Move over Brian Williams, CNN's Dr. Sanjay Gupta is being called out.
On April 27, Gupta and CNN reported that he performed surgery on an 8-year-old girl in Kathmandu who had been badly injured in the quake. He told viewers the girl, Salina Dahal, was in dire circumstances and could die without the surgery. Later, he informed his audiences that Salina was progressing well.
Now, an international news operation based in San Francisco is muscularly challenging those accounts. The Global Press Journal reported late Tuesday night that the 8-year-old girl never underwent surgery. Instead, the journal says Gupta helped perform surgery on a 14-year-old with traumatic head injuries.
Gupta tried to explain how he made the mistake.

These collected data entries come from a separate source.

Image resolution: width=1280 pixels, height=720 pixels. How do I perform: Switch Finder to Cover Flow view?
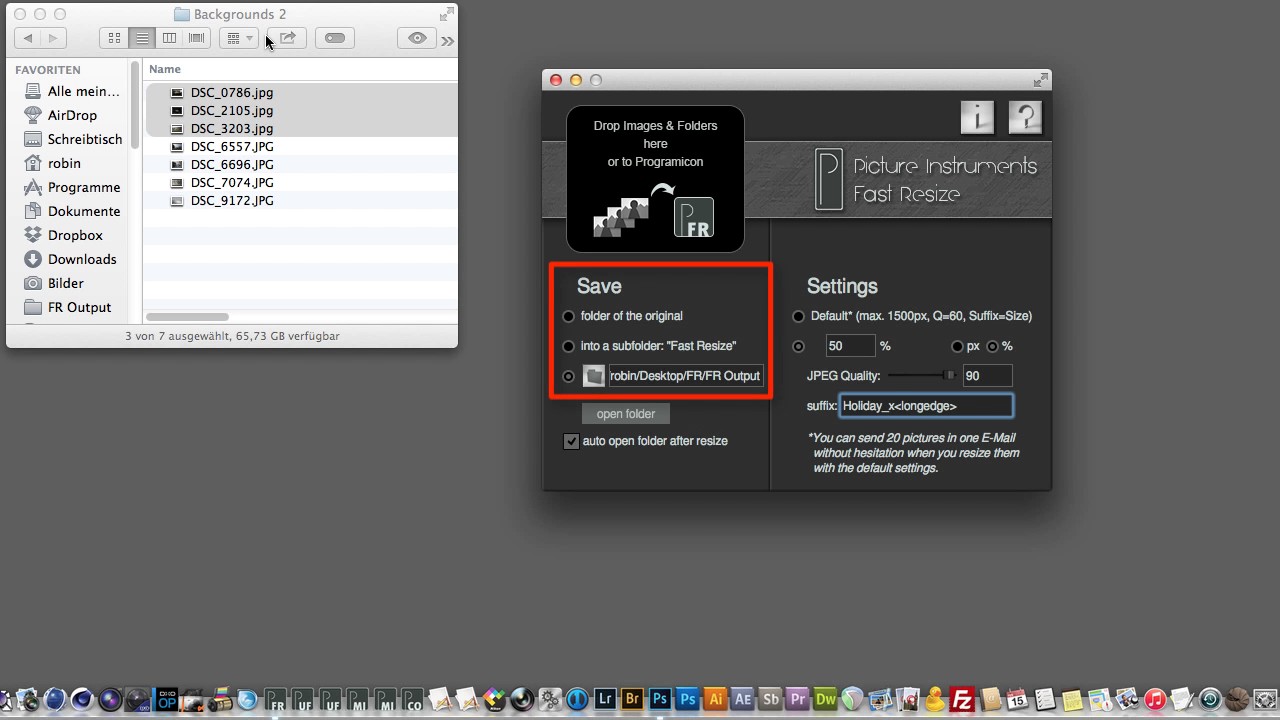[x=197, y=38]
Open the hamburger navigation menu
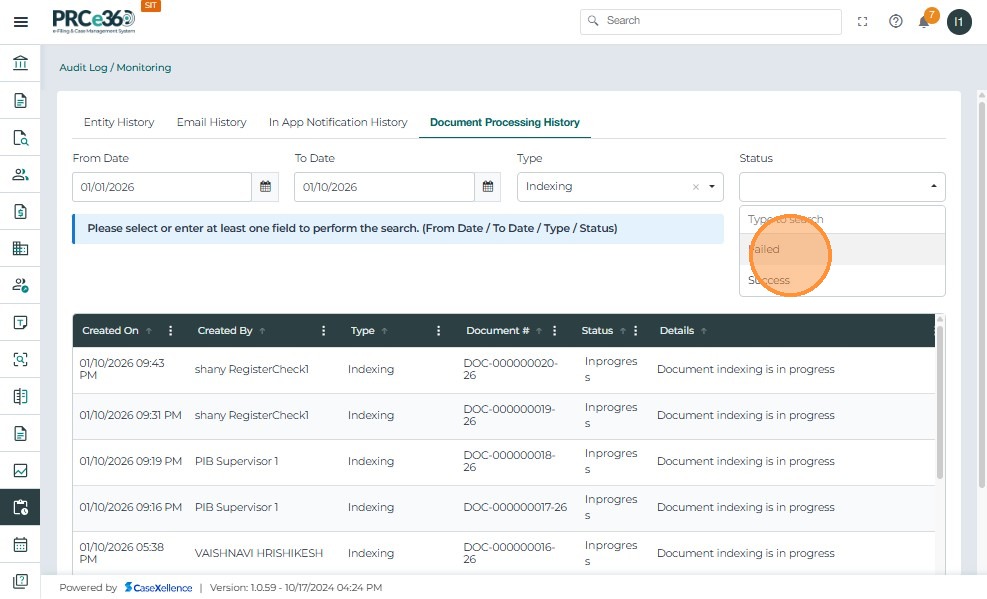Viewport: 987px width, 599px height. point(20,21)
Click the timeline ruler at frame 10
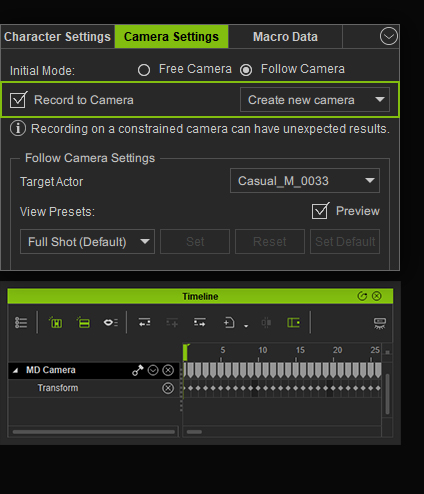The height and width of the screenshot is (494, 424). click(x=259, y=353)
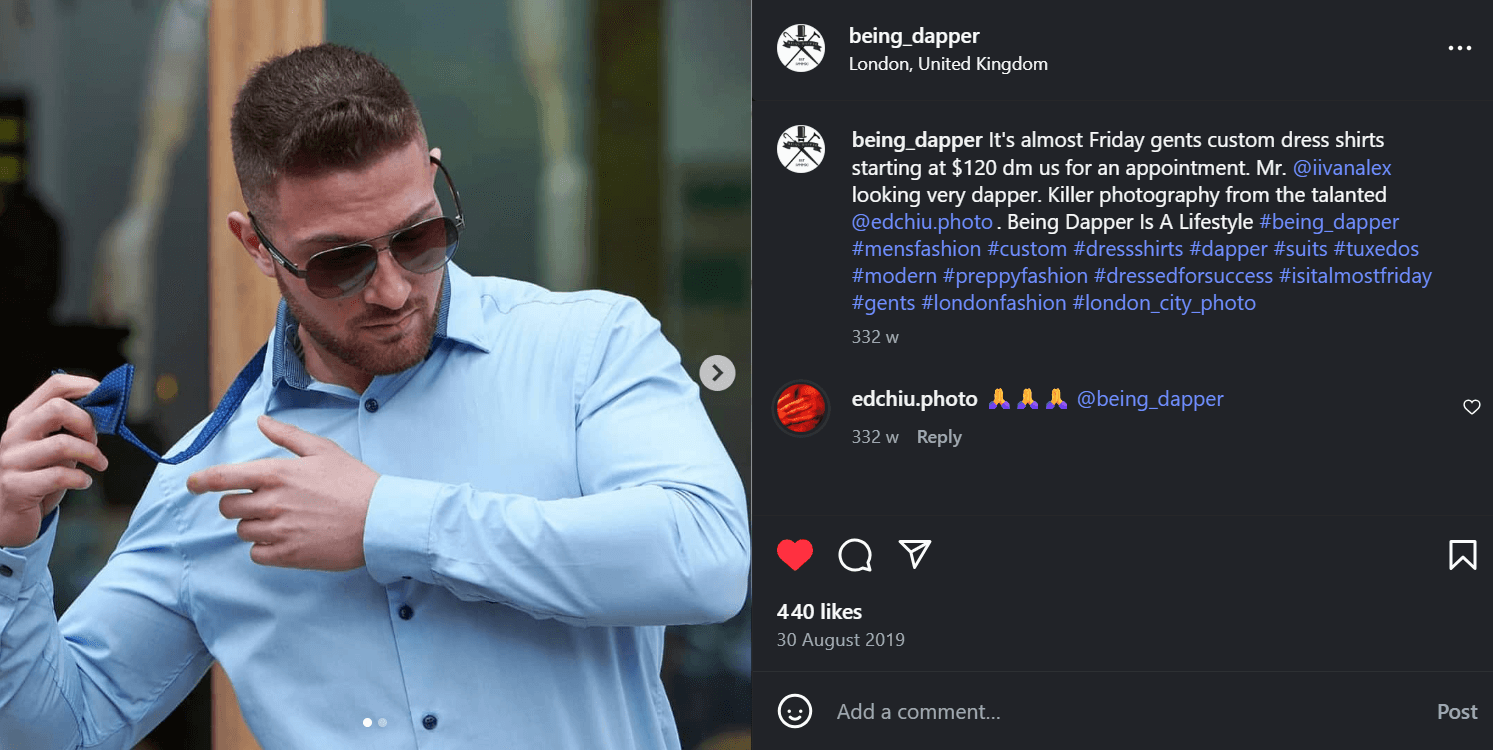Go to the next photo with the arrow

point(717,373)

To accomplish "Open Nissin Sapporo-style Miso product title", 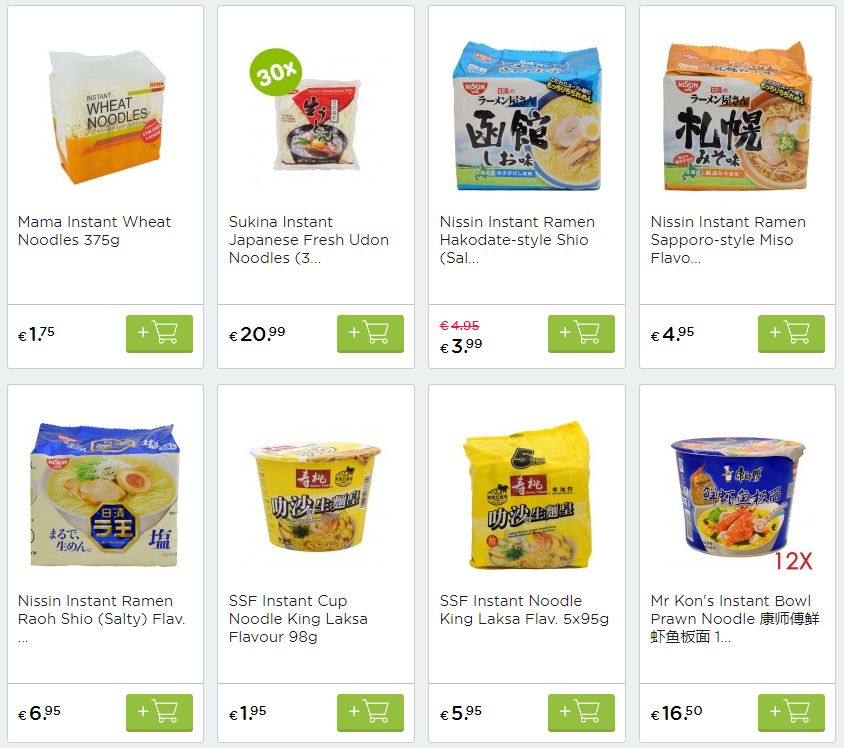I will pos(728,240).
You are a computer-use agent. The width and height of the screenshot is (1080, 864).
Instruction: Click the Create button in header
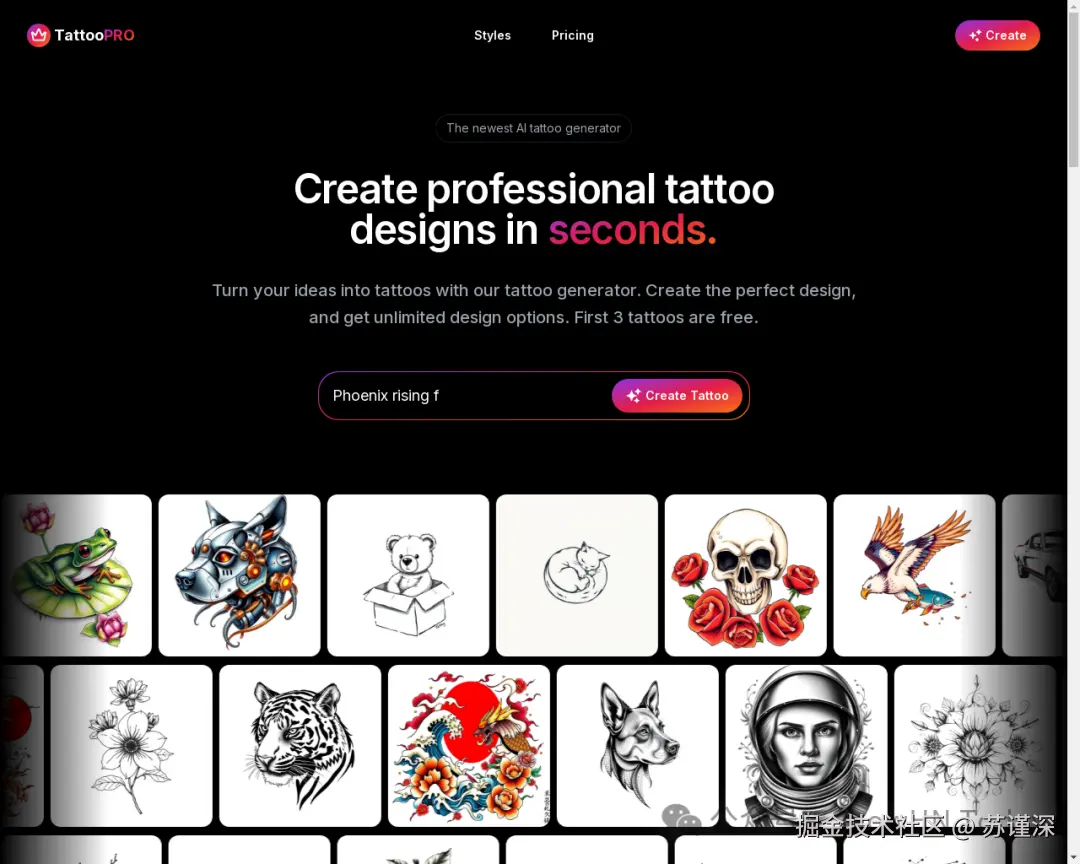(997, 35)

"I don't like to make mistakes," Gupta said. "Sometimes you are beholden to other people for information, or you are verifying details in other ways. It gives me pause as a doctor. It gives me pause as a journalist."
The mistake, Gupta said, was one born of havoc. "We want to be accurate, 100 percent. It was a chaotic situation, no doubt. You had a hospital turn into a massive triage area."

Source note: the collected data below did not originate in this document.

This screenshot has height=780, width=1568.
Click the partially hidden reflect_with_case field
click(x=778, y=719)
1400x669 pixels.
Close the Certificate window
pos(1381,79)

Not good enough, argued Cristi Hegranes, the founder and executive director of the San Francisco-based Global Press Institute and the publisher of The Global Press Journal.

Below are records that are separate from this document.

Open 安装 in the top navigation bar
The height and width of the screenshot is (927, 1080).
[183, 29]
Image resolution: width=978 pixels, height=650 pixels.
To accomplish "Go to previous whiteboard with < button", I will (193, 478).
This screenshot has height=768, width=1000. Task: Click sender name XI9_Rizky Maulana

"When foreign correspondents are parachuted into a place where they have no social, historical, cultural or political context, the coverage is automatically compromised," says Hegranes, herself a former stringer in Nepal. "Accuracy is not the top priority."
CNN appears to have initially gotten the story right and then, at Gupta's behest, reversed its reporting to offer mistaken information instead.
In a piece posted at 10:14 am ET, CNN producer Tim Hume reported from Kathmandu that Gupta had aided the craniotomy of Sandyha Chalise, whom he identified as a 15-year-old girl (her actual age appears to be 14). At 2:30 p.m. that day, according to CNN spokeswoman Neel Khairzada, the network sent out an updated alert. The new story referred to Salina Dahal, the 8-year-old.
Salina did seek care that day, brought in by her grandfather. Her face and bandaged head are featured prominently in CNN's footage from the hospital and shown in brief segments on television touting Gupta's role.
Gupta told me it was his call to change the identity of the patient in Hume's story. He said he believed the inclusion of Sandyha was the mistaken version.
"I wanted to get the story right," Gupta said. "I didn't think the story was right. I had every reason to believe based on the [CAT] scans, based on what the doctors were telling me, based on the story they had told me, that the patient we had just operated on was an 8-year-old girl."
8 year old, 14 year old...either way it seems to be another black eye on CNN.
A black eye, in this case, the Doctor can't fix.